Issues such as a carbon tax and alternative energy sources to reduce the strain on Earth's climate would have been debated rationally. That was then. This is now. This is the new abnormal.

Today, with the dominance and influence of the likes of Rush Limbaugh, Glenn Beck, Sean Hannity and Michael Savage — all climate change naysayers — the issue has turned into the charge of dimwit brigade.

Limbaugh has been especially frothy, arguing the climate change debate is a conspiracy to promote "fearmongering" over a hoax in an effort to promote big government and seduce young people to become Democrats. It must be 5 o'clock somewhere.

It is worth noting that Limbaugh reaches an audience of 14 million daily listeners to his three hours of radio balderdash.

Recently Limbaugh fulminated: "It (climate change) can't be proven. There isn't any empirical evidence of it." And that is simply wrong, which only goes to prove there's millions to be made by spreading fear and lies.

In 2012 the National Science Board published findings that noted of the body of 13,950 peer-reviewed science pieces on global warming, 13,926 supported the reality of global warming. That's a 97 percent consensus rate. And from November 2012 to December 2013, 2,259 peer-reviewed articles by 9,136 scientists also supported the concept of global warming. How many peer-reviewed articles rejected the notion of global warming? One.

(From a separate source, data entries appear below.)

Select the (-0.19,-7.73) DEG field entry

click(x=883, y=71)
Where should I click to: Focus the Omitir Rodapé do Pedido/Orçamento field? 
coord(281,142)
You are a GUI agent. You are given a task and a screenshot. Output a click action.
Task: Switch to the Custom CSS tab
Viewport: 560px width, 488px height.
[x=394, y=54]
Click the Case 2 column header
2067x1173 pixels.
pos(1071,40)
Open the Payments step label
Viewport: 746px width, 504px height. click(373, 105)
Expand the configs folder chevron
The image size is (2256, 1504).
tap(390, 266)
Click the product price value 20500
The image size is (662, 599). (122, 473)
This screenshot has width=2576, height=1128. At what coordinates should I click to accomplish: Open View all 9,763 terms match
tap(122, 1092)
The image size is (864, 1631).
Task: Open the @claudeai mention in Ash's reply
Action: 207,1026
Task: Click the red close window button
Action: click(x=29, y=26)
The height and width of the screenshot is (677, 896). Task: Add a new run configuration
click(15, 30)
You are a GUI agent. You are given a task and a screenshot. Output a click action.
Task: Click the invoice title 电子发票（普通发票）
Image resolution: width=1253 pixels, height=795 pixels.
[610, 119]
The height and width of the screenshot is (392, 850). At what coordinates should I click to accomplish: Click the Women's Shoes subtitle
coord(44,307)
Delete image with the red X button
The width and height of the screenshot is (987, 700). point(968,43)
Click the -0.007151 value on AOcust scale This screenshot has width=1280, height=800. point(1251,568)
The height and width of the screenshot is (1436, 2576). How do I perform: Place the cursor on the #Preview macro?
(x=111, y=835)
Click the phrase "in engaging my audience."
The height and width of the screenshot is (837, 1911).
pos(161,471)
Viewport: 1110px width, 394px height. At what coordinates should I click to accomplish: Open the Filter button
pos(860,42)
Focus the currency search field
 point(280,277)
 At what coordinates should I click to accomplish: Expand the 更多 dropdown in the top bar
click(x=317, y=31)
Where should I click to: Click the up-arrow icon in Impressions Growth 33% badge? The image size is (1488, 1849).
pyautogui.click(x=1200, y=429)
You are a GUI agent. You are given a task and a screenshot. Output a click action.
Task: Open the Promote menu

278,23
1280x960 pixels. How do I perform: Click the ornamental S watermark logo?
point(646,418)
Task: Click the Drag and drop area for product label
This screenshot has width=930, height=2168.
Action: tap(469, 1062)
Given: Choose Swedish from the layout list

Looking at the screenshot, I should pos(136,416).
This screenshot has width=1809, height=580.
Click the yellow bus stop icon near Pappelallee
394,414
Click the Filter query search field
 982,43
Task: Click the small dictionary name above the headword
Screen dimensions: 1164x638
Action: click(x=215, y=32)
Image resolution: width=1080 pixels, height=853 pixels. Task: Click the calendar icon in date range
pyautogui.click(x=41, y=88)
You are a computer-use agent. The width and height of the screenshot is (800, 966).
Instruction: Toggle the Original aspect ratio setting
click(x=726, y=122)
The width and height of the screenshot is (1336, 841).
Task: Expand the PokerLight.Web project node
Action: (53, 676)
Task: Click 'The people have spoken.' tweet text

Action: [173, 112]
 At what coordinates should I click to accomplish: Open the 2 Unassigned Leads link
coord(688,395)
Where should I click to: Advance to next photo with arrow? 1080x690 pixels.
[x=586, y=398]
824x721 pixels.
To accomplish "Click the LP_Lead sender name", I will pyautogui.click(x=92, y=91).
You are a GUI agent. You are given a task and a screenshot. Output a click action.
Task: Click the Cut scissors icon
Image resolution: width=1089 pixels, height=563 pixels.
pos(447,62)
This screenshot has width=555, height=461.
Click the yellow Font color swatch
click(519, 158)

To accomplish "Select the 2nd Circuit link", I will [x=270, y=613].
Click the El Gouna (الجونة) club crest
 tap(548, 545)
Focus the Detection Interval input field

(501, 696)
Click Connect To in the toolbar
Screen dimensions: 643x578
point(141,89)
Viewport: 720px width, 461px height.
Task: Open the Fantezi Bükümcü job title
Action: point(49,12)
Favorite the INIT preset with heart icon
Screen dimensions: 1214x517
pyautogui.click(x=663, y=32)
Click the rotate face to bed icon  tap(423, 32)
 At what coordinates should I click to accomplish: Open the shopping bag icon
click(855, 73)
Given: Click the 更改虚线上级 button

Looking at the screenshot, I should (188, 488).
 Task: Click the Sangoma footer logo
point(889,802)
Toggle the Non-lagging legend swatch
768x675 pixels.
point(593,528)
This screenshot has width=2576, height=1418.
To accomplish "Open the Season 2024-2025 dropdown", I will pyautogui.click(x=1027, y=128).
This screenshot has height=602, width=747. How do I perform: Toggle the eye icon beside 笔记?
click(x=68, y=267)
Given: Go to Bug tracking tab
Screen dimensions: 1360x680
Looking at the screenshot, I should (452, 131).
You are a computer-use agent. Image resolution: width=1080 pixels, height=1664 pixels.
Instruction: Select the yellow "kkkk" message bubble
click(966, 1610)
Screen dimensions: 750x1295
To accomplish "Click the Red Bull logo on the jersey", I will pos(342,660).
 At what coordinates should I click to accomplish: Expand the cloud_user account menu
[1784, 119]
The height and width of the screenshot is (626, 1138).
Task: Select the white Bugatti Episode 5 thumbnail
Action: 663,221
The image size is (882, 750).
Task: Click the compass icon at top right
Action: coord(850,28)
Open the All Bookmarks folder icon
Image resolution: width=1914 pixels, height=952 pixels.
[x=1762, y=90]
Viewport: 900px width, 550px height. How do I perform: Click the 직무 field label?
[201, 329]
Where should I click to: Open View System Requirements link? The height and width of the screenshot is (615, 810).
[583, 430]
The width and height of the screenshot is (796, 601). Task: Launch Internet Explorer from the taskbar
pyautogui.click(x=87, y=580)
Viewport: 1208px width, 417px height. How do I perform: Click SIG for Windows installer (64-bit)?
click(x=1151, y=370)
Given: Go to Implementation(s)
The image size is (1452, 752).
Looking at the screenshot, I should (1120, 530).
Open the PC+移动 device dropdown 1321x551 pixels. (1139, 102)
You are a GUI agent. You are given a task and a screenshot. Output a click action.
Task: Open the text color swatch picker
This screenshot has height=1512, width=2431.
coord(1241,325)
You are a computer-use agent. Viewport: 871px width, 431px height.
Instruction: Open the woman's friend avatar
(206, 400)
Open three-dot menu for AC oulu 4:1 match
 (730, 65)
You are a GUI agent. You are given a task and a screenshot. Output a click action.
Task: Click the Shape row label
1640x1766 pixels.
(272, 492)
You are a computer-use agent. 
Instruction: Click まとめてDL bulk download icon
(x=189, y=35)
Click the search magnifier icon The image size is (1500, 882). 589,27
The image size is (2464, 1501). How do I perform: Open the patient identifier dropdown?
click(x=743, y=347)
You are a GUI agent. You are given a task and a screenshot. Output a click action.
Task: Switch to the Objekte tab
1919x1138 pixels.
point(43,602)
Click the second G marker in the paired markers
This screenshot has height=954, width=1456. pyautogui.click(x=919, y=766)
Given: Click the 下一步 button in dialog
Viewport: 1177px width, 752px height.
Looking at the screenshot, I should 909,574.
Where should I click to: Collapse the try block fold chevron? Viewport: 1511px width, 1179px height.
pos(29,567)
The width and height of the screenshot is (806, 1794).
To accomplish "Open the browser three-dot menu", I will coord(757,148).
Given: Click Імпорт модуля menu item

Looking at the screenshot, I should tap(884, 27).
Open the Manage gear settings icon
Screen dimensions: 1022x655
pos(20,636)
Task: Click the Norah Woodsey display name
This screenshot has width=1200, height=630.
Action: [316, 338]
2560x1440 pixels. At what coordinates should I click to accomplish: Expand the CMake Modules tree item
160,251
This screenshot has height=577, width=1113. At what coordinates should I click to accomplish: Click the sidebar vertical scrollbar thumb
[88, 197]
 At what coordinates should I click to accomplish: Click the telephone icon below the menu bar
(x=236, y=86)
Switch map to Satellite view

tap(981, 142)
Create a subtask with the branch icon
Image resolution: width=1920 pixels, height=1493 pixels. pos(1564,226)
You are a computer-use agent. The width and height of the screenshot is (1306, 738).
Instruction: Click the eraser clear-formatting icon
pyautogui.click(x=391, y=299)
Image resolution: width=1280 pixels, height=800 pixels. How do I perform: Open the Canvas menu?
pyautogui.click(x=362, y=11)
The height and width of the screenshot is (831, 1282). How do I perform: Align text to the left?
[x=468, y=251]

Yet in the face of overwhelming agreement among scientists who study this stuff, Limbaugh and his fellow travelers of wilful ignorance say pay no mind to those rising sea levels, the droughts, the floods. They are all an inconvenient figment of Al Gore's imagination.

The Limbaugh/Beck/Hannity/Savage Axis of Lemmings aren't the only ones pushing the dope of climate change denial.

U.S. Sen. Marco Rubio also doubts the science. And Gov. Rick Scott is a disciple of "Pfft, what climate change? I don't see any stinking climate change." This from the governor of the soon-to-be third most populous state in the country, blithely ignoring evidence compiled by thousands of scientists and decades of study, experimentation and modeling.

If Scott were governor of Wyoming, he could be dismissed as a rambling silly person in a governor's mansion. But as the Third National Climate Assessment study released days ago noted, Florida is ground zero in the climate change discussion.

Scott is the governor of a state barely above sea level surrounded by water. Yet he clings to the delusion climate change doesn't exist and he's seen nothing to convince him otherwise — 13,926 peer-reviewed scientific articles to the contrary notwithstanding.

That probably explains why Scott's Department of Environmental Protection has no specific programs to deal with climate change. You don't want to get too carried away protecting the environment.

And if the re-election thing goes south for Scott? Not to worry. There has to be a lucrative radio talk show gig anxiously awaiting a man of his considerable intellectual incuriousness.